Shuamber, 579 N.E.2d at 456 (emphasis added). Seizing on the phrase "by virtue of that direct involvement," the Riveras contend they are entitled to recover for emotional distress

damages. More specifically the Riveras point out that Carrie saw her brother become entangled in the fence and witnessed his injuries, and that both Christopher and Carol administered first aid to minor son. The foregoing activity, according to the Riveras, is the "direct involvement" anticipated by Shuamber. The Riveras also contend that several opinions of this court requiring "physical impact" as opposed to "direct impact" are not consistent with Shuamber. See, e.g., Conder v. Wood, 691 N.E.2d 490, 493 (Ind. Ct. App. 1998), trans. granted; Etienne v. Caputi, 679 N.E.2d 922, 926 (Ind. Ct. App. 1997); Gorman v. I & M Elec. Co., Inc., 641 N.E.2d 1288, 1290 (Ind. Ct. App. 1994), trans. denied; Miller v. May, 656 N.E.2d 1198, 1200 (Ind. Ct. App. 1995), trans. denied.
     We disagree with the Riveras' reading of Shuamber. Mother and daughter in that case clearly suffered physical impact by virtue of their presence in the automobile when the collision occurred. True, as the Riveras contend, no weight was given to this requirement. However, this requirement was not at issue. Rather, the primary issue in Shuamber was whether mother and daughter could recover emotional distress damages when their distress was caused not by the physical injuries they suffered but rather by witnessing their son/brother suffer.

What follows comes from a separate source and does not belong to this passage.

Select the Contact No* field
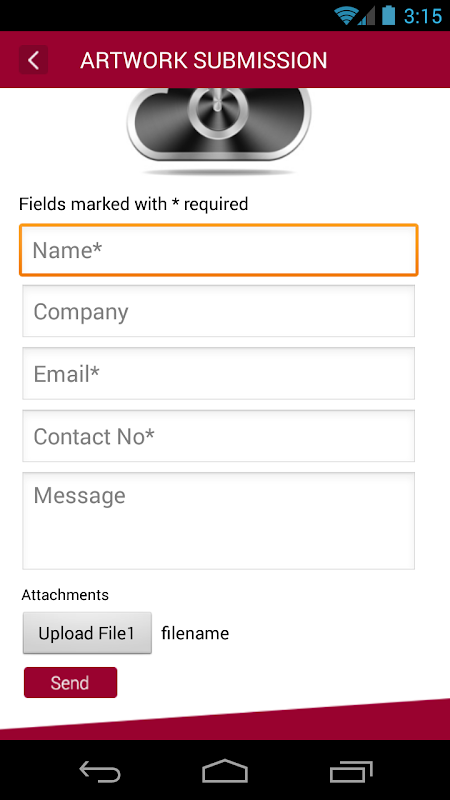(218, 436)
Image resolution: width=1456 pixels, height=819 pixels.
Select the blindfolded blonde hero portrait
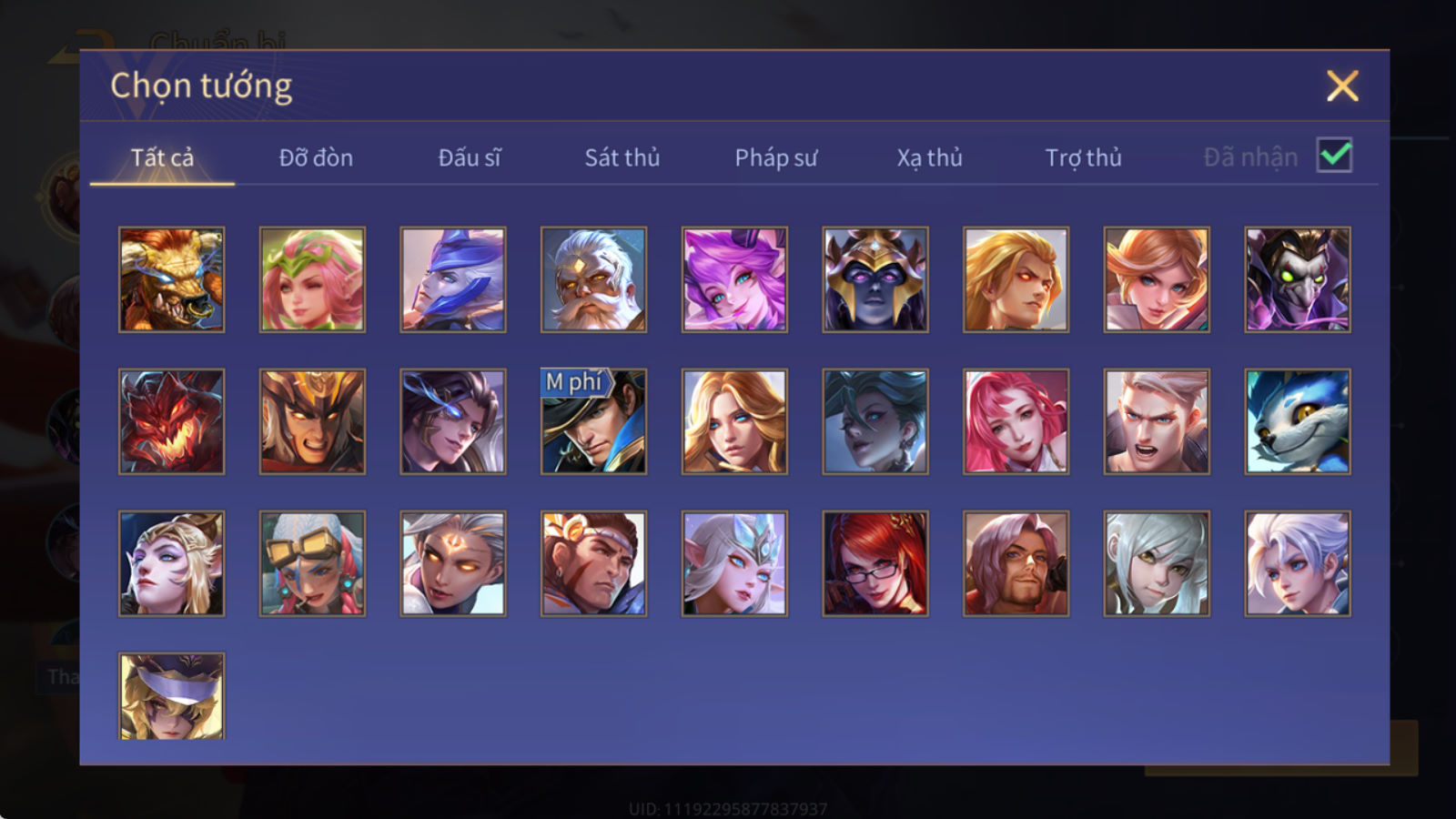click(x=171, y=696)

Acknowledging that mother and daughter had no chance to recover emotional distress damages resulting from witnessing such trauma, our supreme court eliminated two elements of the traditional "impact rule," namely: the physical injury requirement and the requirement that a plaintiff's emotional trauma must result from her own injuries. As modified, the rule still requires physical impact as distinguished from physical injury. Indeed as the supreme court pointed out "[t]his rule is known as the 'impact rule'

because of the requirement that there be some physical impact on the plaintiff before recovery for mental trauma will be allowed." Shuamber, 579 N.E.2d at 454.
    Contrary to the Riveras' argument the "that direct involvement" language of the rule cannot be read in isolation from the "a direct impact" language. The term "a direct impact" qualifies what is meant by "that direct involvement." Stated somewhat differently in the context of the modified impact rule "direct involvement" and "direct impact" are one and the same. As we have already indicated the modified impact rule still requires physical impact. We decline the Riveras' invitation to engage in hairsplitting on whether direct impact and direct physical impact are synonymous. For purposes of the rule, there is no difference. The pleadings in this case are clear that the Riveras suffered no physical impact direct or otherwise from witnessing minor son suffer injury. Accordingly the trial court properly granted City's motion for judgment on the pleadings on the Riveras' claim of negligent infliction of emotional distress.
    Judgment affirmed.
RILEY, J., and GARRARD, J., concur.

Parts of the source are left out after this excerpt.